Though released from the jail Killing case, Lt. Col. Syed Faruqe Rahman, Lt. Col. Shahriar Rashid Khan, Maj. Bazlul Huda and Lt. Col. AKM Mohiuddin Ahmed were given the death sentence in the case relating to the assassination of Sheikh Mujibur Rahman. They were executed on 27th January 2010.

The jail killings case was taken to the Supreme Court in 2012. In 2013, the court dismissed the verdict given by the High Court in 2008 and endorsed the verdict given by the lower court in 2004. Accordingly, the three fugitives, Sgt. Moslemuddin alias Hiron Khan, Sentry Marfot Ali Shah and Sentry Mohammad Abul Hashem Mridha, were given the death sentence and the other 12 got life imprisonment.

But Lt.Col.Khondekar Abdul Rashid, Lt.Col.Shariful Haque Dalim, Maj.Ahmed Shariful Hossain, Lt.Col.Rashid Chowdhury, Capt.M.Kismat Hossain, and Capt.Najmul Hossain Ansar and Maj.Khairuzzaman were still absconding. In 2020, Capt. Abdul Majid had been caught and executed.

After the Awami League came to power in 1996, Maj. Khairuzzaman, who had been let off by the 2004 judgement, was recalled from his post as acting Ambassador to the Philippines to stand trial in the jail killings case. He was arrested the same year, but was released on bail in 2001, when the Bangladesh Nationalist Party-Jamaat alliance came to power.

In 2003, the BNP-Jamaat regime reappointed to the Foreign Ministry as Director General. He later served as an ambassador from 2001 to 2009. After the Awami League assumed office in 2009, he was recalled from Malaysia to stand trial. Khairuzzaman, however, remained in Malaysia, securing refugee status from the UNHCR.

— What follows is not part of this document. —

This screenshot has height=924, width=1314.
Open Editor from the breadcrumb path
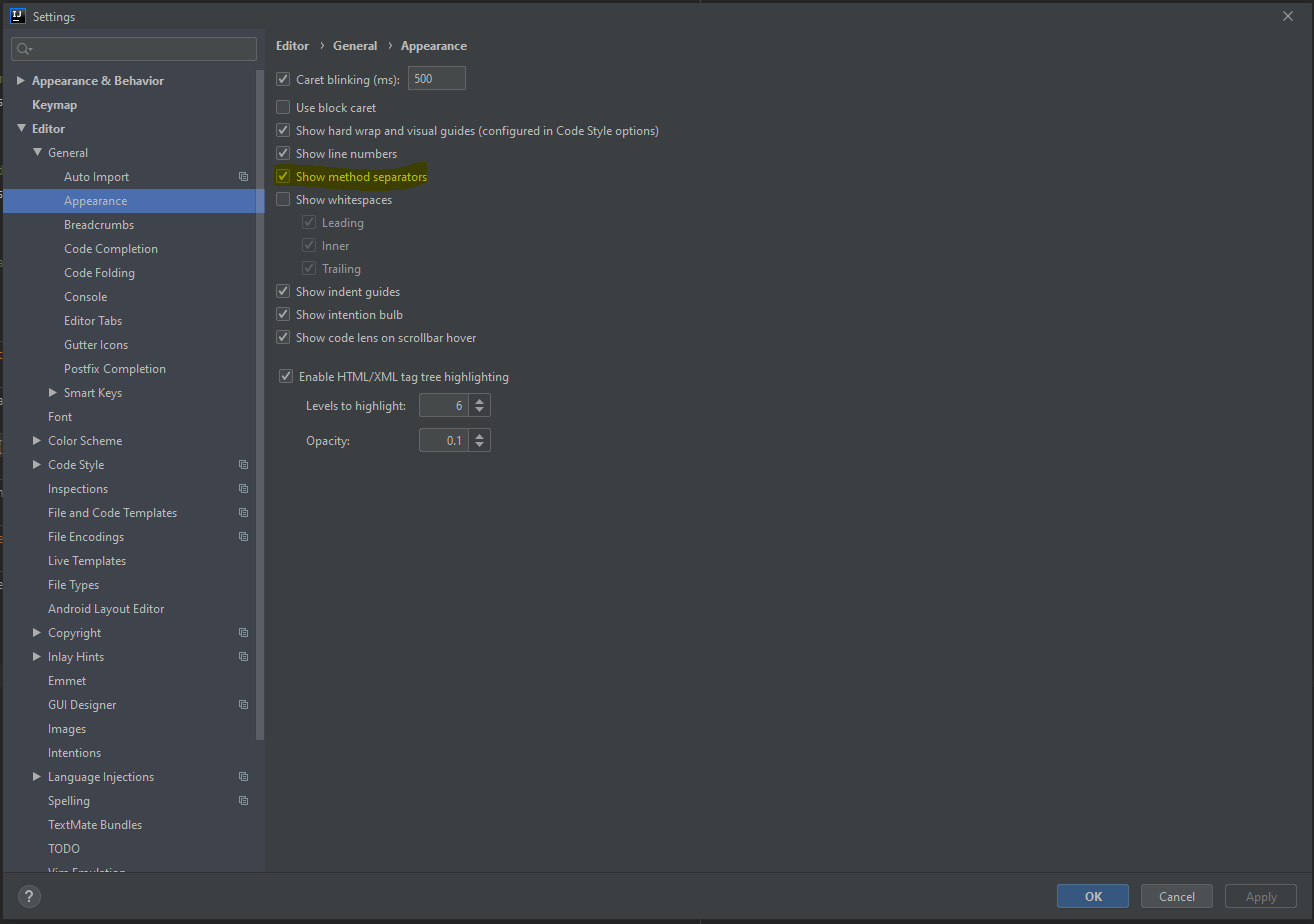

However, sources in Dhaka said that Prime Minister Sheikh Hasina would do everything possible to get Khairuzzaman deported to Bangladesh to face trial in a re-opened jail killings case.

“The massacres of 1975, especially that of her father and family has deeply hurt Sheikh Hasina, and she will not rest until the killers and the accomplices are brought to book,” a senior journalist said.

The Awami League and supporters of Bangabandhu Sheikh MujiburRahman do not consider the court verdicts as having been entirely just because the political climate at that time was hostile to Mujib and the Awami League.

Though the Malaysian police arrested Khairuzzaman at the Bangladesh government’s request, a Malaysian court released him. He is now trying to leave for the US, to join his wife Reita Rahman. But the Bangladesh government is trying to prevent this and is expecting the Malaysian government to appeal against the court’s release order.

Khairuzzaman’s case is that he had been released from the jail killings case by a Bangladeshi court in 2004 and that subsequently, he had obtained UNHCR registration as a refugee in Malaysia.